Ces deux premiers projets qui, sur le plan technique, témoignent d'une habileté et d'une perfection extraordinaires, sont, en quelque sorte, effacés par la réalisation du troisième projet (fig. 19, 3), mis en œuvre (...) lorsque la construction de la pyramide eut été très avancée. Il s'agissait de construire le caveau définitif, toujours à l'intérieur de la pyramide, mais à une hauteur plus grande.
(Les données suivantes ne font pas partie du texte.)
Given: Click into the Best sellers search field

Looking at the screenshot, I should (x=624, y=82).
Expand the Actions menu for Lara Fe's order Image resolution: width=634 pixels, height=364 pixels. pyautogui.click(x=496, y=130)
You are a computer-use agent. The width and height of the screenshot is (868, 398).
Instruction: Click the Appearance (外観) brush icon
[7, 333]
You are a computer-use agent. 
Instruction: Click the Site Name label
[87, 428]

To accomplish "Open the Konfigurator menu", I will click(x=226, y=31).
illustration extraite de la Description de l'Égypte - 1799 |
Cette galerie, connue sous le nom de "grande galerie", est dans un admirable état de conservation, n'ayant souffert qu'en un seul endroit, à son point de jonction avec le premier couloir ascendant et avec le couloir horizontal qui conduit à la chambre dite "de la reine". On y voit actuellement un trou, créé par le déplacement des blocs qui reliaient entre eux ces passages. Au fond de ce trou se trouve un puits, primitivement dissimulé par une dalle, qui se développait ensuite en un long boyau au tracé irrégulier. Ce boyau qui traverse, d'abord, la maçonnerie de la pyramide, puis le plateau rocheux, rejoint le couloir souterrain à quelques mètres de l'endroit où il devient horizontal. Ce fut évidemment par ce chemin que les ouvriers, chargés, après l'enterrement du roi, de mettre les herses en place et de bloquer l'entrée du couloir ascendant, purent sortir de la pyramide. Le couloir descendant ne fut fermé au niveau du sol extérieur, que lorsque tous ces travaux furent achevés.
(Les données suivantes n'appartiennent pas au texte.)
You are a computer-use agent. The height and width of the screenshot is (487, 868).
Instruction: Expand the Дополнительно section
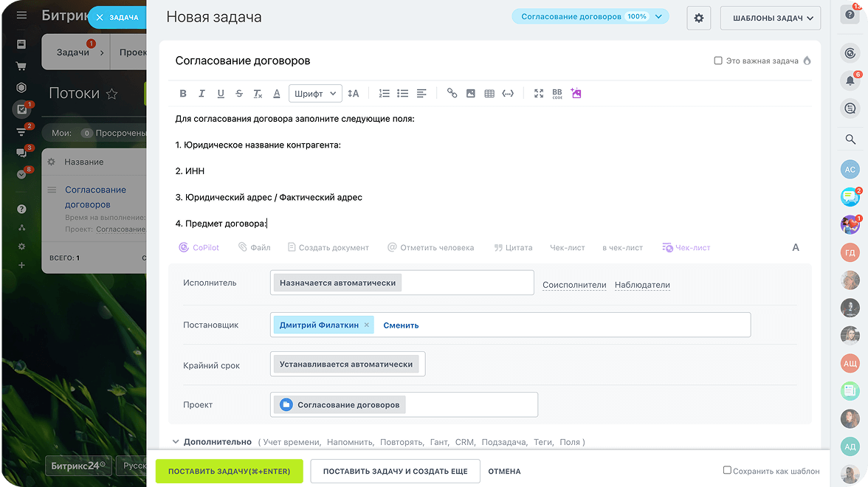click(x=217, y=442)
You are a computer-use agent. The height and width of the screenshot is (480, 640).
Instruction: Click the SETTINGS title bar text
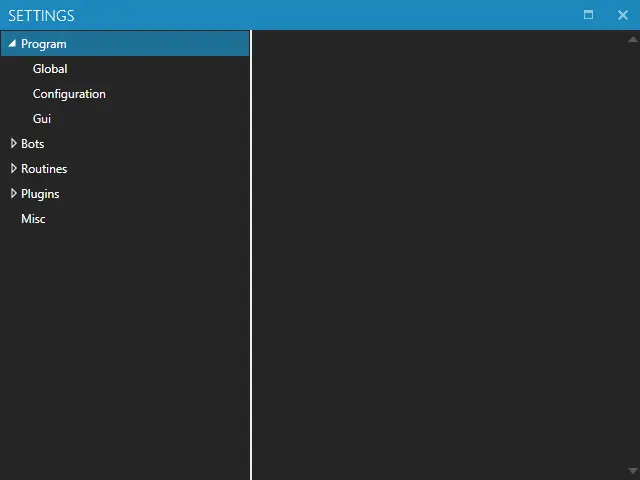[41, 16]
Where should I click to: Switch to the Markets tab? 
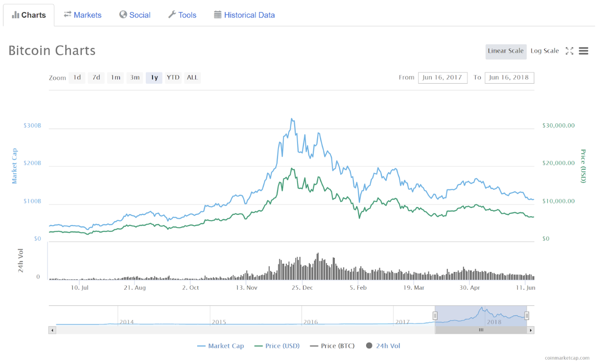(x=82, y=15)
illustration extraite du livre de J. Vandier |
Dans la paroi Nord et dans la paroi Sud du caveau, à un mètre environ au-dessus du sol, se trouve une ouverture, point de départ d'un long boyau qui relie le caveau à l'air libre. Le boyau Nord débouche dans la face Nord, à 76 m., environ, au-dessus du niveau du sol, sa pente étant de 31°; le boyau Sud débouche dans la face Sud, à une hauteur à peine plus faible, mais sa pente est de 45°. Un dispositif semblable avait été prévu dans la chambre dite de la reine, mais les travaux n'avaient jamais été achevés. Il est probable que ces cheminées ont été de simples manches à air, destinées à ventiler le caveau, mais on peut, également supposer qu'elles ont eu un rôle religieux, encore que celui-ci ne soit pas évident.
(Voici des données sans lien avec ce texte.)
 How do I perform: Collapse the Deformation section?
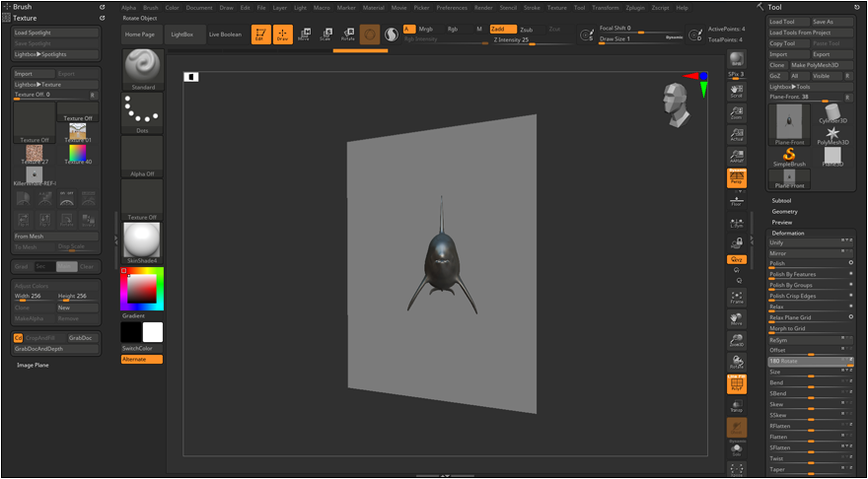788,233
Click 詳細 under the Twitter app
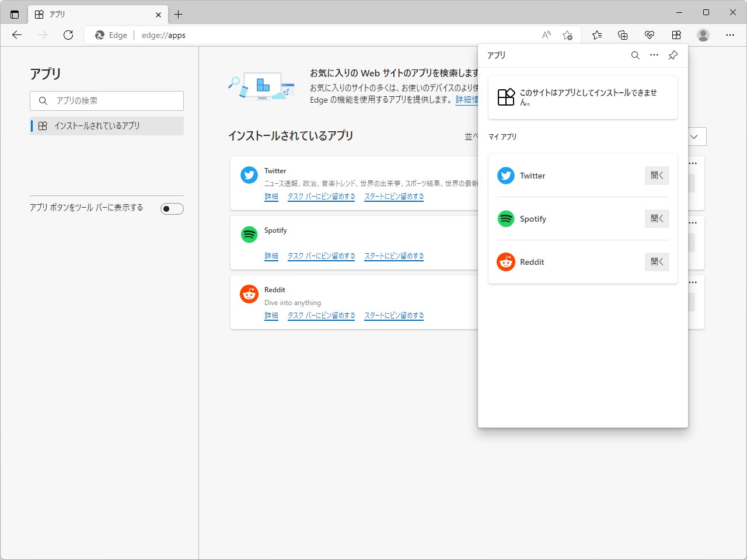The width and height of the screenshot is (747, 560). 271,197
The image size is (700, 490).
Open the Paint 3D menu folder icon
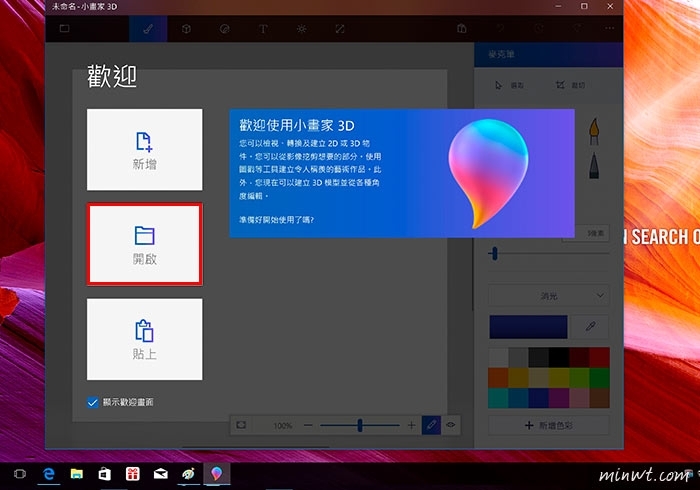(x=64, y=29)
Le sarcophage du roi, directement posé sur le dallage, se trouve à l'extrémité Ouest du caveau. C'est une belle cuve, aujourd'hui très dégradée, dont le couvercle a disparu. Ce sarcophage de granit avait certainement été apporté dans le caveau, par l'extérieur, avant l'achèvement de la pyramide. Le corps du roi avait été amené dans un cercueil de bois, qu'on avait placé dans la cuve de granit. Le transport de ce cercueil , par la voie d'accès normale, sans être aisée, n'était pas au-dessus des forces humaines. Le passage du couloir descendant au couloir ascendant, dont l'entrée, on l'a vu, était pratiquée dans le toit, avait dû, cependant, exiger de gros efforts."